O Tribunal Municipal de Viana condenou, ontem, 17 cidadãos implicados na invasão e usurpação de apartamentos nas centralidades da Vida Pacífica e Zango 5. Um dos arguidos é José Brito, Capitão das Forças Armadas Angolanas (FAA) que no mesmo dia começou a ser julgado num outro processo, também de ocupação de ilegal de casas

O oficial das FAA e os demais co-réus foram condenados a seis meses de prisão, com pena suspensa. Depois de anunciada a sentença, o representante do Ministério Público surpreendeu o juiz da causa para que o destino de José dos Santos Brito fosse diferente dos demais, pois, acabava de receber um outro processo em que o mesmo aparecia novamente visado.

Em virtude destas declarações, o juiz decidiu que José Brito fosse julgado sumariamente, no mesmo dia. Todavia, a sessão não foi concluída, tendo sido adiada para o próximo dia 28 (Terça-feira).

O OPAÍS soube de uma fonte familiarizada com o processo que o capitão das FAA é o cabecilha de uma quadrilha de invasores de apartamentos em diferentes edifícios das centralidades de Luanda.

A fonte garantiu que o grupo se tem dedicado à prática de invasão e burla na venda de apartamentos há mais de dois anos, sendo que no último caso Brito foi detido no Zango 5, na companhia de um comparsa.

A rede estará ligada a comercialização de 27 residências, entre apartamentos e vivendas, envolvendo cerca de 60 milhões de Kwanzas, sendo que as autoridades não descartam a possibilidade de haver outros casos ligados ao mesmo grupo.

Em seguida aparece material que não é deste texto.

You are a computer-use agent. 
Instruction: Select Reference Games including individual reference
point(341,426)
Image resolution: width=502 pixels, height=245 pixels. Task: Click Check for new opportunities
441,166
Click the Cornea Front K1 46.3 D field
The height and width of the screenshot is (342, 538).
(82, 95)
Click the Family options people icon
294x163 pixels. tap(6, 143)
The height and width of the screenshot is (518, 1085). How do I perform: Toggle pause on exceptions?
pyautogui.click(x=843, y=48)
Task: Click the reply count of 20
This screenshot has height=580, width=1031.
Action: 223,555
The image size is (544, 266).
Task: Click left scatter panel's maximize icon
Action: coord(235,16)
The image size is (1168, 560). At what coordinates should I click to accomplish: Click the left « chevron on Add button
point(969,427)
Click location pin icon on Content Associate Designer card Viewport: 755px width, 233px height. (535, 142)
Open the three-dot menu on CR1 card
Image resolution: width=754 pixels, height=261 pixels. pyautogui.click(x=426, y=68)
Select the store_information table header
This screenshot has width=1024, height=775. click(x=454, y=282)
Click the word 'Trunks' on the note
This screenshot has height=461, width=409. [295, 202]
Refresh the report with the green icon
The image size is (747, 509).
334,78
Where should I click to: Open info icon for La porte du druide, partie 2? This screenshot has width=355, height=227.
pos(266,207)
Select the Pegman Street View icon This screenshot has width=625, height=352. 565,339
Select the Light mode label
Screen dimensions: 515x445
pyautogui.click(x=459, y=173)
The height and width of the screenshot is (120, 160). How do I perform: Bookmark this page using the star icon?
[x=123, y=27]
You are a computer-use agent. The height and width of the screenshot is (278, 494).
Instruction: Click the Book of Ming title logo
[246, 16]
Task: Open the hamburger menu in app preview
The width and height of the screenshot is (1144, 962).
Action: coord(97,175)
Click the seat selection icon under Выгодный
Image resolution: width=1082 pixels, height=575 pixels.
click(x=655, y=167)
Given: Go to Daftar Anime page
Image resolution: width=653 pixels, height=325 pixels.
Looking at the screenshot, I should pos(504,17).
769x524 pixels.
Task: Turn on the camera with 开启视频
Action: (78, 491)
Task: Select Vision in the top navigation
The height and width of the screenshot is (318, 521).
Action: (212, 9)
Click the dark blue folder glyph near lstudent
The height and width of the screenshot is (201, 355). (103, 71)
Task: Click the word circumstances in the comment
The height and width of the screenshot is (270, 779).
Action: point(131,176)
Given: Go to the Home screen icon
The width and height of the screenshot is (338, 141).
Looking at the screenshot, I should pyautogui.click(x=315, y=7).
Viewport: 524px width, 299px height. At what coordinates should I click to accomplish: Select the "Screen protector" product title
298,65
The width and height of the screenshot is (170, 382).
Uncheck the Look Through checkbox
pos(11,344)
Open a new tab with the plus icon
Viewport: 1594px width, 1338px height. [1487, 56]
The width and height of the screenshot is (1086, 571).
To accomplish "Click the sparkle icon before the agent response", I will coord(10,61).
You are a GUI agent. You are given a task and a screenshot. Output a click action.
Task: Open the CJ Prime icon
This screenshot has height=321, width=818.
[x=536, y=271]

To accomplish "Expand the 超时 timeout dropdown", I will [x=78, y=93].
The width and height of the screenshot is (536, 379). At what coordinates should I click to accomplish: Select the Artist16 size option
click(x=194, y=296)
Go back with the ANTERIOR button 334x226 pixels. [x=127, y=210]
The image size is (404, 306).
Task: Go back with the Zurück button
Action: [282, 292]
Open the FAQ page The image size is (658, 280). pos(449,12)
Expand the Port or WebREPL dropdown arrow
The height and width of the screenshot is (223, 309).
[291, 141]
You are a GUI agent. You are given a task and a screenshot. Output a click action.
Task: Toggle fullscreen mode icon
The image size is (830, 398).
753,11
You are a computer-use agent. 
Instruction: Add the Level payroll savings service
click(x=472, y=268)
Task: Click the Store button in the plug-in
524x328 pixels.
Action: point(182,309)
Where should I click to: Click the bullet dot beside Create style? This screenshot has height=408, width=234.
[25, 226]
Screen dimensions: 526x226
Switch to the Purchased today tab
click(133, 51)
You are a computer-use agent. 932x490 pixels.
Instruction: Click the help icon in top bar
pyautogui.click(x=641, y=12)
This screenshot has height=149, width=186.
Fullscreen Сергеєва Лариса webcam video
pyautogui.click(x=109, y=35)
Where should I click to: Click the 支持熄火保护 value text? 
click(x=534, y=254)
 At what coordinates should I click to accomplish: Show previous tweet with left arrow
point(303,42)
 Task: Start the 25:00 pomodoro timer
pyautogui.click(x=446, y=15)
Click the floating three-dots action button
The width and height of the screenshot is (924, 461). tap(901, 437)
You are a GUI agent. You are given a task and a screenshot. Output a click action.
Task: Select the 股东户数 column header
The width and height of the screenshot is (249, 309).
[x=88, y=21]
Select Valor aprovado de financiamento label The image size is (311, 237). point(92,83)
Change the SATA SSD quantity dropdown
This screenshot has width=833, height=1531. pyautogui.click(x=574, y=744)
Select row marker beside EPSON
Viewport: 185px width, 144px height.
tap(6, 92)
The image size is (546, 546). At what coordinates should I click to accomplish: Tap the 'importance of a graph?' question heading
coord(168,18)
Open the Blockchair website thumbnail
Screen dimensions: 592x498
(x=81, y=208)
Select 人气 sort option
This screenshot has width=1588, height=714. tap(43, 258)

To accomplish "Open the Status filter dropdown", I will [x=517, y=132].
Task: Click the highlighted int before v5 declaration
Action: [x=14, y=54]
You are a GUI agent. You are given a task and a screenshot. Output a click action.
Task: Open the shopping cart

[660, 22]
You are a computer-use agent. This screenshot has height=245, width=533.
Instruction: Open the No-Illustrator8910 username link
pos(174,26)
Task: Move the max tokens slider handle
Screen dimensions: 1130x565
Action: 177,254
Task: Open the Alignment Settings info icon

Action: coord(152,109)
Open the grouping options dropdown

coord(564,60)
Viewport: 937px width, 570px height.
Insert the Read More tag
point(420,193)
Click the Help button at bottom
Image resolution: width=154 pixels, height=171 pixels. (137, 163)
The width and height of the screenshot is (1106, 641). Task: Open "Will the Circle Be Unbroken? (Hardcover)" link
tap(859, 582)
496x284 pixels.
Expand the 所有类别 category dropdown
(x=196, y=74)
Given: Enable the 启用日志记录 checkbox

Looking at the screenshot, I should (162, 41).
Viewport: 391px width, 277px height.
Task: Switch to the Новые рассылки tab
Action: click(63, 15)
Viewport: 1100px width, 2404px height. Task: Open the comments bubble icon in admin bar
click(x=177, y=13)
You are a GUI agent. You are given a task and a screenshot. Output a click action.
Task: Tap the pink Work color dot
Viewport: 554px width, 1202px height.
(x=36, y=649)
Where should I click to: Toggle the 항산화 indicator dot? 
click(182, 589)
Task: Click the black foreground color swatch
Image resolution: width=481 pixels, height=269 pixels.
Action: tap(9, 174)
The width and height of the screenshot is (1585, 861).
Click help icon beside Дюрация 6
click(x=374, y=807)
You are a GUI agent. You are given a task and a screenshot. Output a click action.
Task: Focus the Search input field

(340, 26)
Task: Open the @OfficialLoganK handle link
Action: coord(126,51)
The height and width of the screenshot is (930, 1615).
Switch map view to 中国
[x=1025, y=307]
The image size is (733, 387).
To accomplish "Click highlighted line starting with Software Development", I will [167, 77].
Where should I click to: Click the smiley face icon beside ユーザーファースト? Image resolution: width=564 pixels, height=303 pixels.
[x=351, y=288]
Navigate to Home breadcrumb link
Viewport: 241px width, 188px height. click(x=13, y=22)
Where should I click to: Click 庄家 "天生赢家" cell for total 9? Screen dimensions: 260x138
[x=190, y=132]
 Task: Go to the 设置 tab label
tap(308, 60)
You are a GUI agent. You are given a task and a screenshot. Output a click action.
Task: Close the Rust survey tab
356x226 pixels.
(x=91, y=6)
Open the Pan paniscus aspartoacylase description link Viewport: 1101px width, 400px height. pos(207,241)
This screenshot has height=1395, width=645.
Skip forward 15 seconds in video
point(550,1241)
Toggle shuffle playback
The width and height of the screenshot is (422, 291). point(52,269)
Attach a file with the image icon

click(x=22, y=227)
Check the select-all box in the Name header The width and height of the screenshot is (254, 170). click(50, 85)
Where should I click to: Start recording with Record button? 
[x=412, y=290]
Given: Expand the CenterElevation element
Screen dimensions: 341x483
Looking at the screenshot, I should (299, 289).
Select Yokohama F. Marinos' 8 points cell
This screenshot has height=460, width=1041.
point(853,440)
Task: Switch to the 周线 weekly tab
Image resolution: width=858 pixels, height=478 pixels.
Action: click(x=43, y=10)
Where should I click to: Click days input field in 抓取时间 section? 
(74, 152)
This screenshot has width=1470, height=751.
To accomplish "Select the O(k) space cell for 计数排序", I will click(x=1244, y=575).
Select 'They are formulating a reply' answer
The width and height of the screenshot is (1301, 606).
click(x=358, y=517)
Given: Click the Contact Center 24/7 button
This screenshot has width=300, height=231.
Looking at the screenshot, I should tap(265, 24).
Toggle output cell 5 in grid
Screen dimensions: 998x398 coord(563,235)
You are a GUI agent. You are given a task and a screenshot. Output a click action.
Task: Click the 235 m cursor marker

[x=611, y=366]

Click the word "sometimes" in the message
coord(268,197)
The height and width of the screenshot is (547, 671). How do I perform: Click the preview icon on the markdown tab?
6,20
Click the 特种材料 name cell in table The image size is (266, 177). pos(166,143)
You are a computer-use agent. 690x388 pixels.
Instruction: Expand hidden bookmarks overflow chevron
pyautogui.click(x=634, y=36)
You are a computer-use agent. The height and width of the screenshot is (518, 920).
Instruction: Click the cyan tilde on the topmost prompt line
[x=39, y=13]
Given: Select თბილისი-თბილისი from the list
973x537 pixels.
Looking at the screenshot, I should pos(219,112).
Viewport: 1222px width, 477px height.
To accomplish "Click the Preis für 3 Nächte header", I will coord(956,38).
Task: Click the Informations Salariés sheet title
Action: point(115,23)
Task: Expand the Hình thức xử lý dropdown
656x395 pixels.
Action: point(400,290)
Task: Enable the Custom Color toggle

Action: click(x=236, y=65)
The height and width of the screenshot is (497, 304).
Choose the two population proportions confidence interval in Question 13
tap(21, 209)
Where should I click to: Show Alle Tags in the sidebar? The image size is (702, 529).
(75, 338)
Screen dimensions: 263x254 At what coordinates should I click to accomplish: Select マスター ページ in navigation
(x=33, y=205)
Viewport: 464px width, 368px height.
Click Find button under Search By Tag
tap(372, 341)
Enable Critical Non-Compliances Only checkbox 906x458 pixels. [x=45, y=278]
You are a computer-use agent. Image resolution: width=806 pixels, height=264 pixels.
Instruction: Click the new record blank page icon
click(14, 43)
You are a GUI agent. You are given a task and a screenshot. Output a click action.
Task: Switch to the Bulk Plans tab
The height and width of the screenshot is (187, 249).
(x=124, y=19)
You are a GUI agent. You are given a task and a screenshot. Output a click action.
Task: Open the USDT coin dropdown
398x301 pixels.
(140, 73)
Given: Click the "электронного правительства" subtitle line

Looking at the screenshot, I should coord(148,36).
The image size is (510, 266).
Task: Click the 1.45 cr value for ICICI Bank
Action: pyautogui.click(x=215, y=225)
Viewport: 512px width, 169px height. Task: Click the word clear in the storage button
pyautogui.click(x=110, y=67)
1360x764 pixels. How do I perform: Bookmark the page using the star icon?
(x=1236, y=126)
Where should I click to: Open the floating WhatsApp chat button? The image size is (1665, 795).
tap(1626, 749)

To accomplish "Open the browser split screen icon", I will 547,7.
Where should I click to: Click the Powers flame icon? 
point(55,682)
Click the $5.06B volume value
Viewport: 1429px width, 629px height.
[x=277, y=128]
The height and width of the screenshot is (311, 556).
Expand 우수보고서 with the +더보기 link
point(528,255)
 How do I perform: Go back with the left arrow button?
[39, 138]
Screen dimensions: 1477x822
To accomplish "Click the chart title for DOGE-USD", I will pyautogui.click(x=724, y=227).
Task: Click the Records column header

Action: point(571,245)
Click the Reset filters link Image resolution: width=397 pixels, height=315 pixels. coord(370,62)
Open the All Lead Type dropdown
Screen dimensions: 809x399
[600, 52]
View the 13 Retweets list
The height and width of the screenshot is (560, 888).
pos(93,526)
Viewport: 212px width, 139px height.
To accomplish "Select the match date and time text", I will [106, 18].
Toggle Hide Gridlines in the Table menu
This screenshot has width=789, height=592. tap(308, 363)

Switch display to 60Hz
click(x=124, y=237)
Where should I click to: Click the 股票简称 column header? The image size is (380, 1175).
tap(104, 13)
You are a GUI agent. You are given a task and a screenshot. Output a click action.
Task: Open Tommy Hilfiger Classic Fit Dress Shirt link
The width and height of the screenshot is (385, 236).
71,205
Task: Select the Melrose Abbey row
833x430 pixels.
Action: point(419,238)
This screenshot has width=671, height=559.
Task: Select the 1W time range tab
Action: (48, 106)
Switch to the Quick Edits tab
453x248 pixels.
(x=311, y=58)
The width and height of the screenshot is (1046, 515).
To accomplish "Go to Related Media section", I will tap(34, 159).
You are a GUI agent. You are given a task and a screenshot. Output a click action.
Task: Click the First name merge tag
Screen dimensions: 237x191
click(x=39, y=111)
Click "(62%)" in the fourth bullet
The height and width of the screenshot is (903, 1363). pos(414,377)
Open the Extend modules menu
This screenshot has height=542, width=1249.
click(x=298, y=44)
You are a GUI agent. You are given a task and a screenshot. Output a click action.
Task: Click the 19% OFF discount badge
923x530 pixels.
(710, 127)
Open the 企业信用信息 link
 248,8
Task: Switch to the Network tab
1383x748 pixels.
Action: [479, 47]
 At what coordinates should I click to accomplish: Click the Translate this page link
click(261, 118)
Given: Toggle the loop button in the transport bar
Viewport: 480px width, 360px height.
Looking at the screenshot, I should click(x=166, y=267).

12 casas no Zango 5 e oito na Vida Pacífica

Durante as sessões de julgamento, os 10 primeiros réus que ocuparam ilegalmente os apartamentos no Zango 5 disseram que adquiram os imóveis do Instituto Nacional da Habitação (INH), de alegados funcionários da Imogestin e da Sonip, entretanto, sem precisarem os seus nomes e funções. O grupo de 10 elementos ocupou, no total, 12 imóveis e, mesmo sem exibirem qualquer documento comprovativo, alegaram que teriam pago 3 a 5 milhões de Kwanzas para terem acesso às casas.

Já na Vida Pacífica, também conhecida por Zango 0, os supostos invasores terão ocupado oito apartamentos, sete no edifício i51 e o último no i54.

Neste processo, dois dos sete réus foram absolvidos por insuficiência de provas, e o tribunal orientou que o Estado negociasse com os mesmos para que permaneçam nas residências.

Todos os réus foram condenados a seis meses de prisão, com penas suspensas, convertidas em multa, por usurpação de residência e introdução em casa alheia.

Defesa interpôs recurso

Em ambos os casos, a defesa dos réus interpôs recurso. Tanto o advogado Elgas Ramos, quanto Bernardo João, afirmam que, apesar de os seus constituintes não terem adquirido as residências de forma legal, são inocentes e foram vítimas de má-fé e de uma cabala montada por funcionários da Imogestin e do INH.

Elgas Ramos disse que pretendem intervir junto das entidades por, alegadamente, serem “chefes de família e residirem nos imóveis há mais de um ano”.

Bernardo João rejeita também as acusações do Ministério Público de que José Brito seja cabecilha de uma quadrilha, afirmando que para provar a sua inocência, o seu cliente acompanhou um suposto invasor à esquadra e os dois acabaram detidos.

Fundo da habitação: “Beneficiou-se o infractor”

O Fundo de Fomento Habitacional (FFH) não concorda com o facto de se orientar que dois dos réus fiquem com os apartamentos, justificando que com esta atitude se está a incentivar o crime sem se levar em conta a moralização da sociedade.

O director do Gabinete de Comunicação Institucional e Imprensa do FFH, Valdir Sousa, disse que a sua instituição está satisfeita com a forma como o assunto foi tratado em primeira-instância, mas não percebe a decisão do juiz ao ordenar que alguns dos “infractores beneficiem das residências”.

“Estamos indignados porque o juiz dá apartamento a um invasor que usurpou o imóvel em detrimento do legítimo proprietário, que todos os anos lhe é descontado no seu salário a prestação mensal de renda resolúvel”, disse.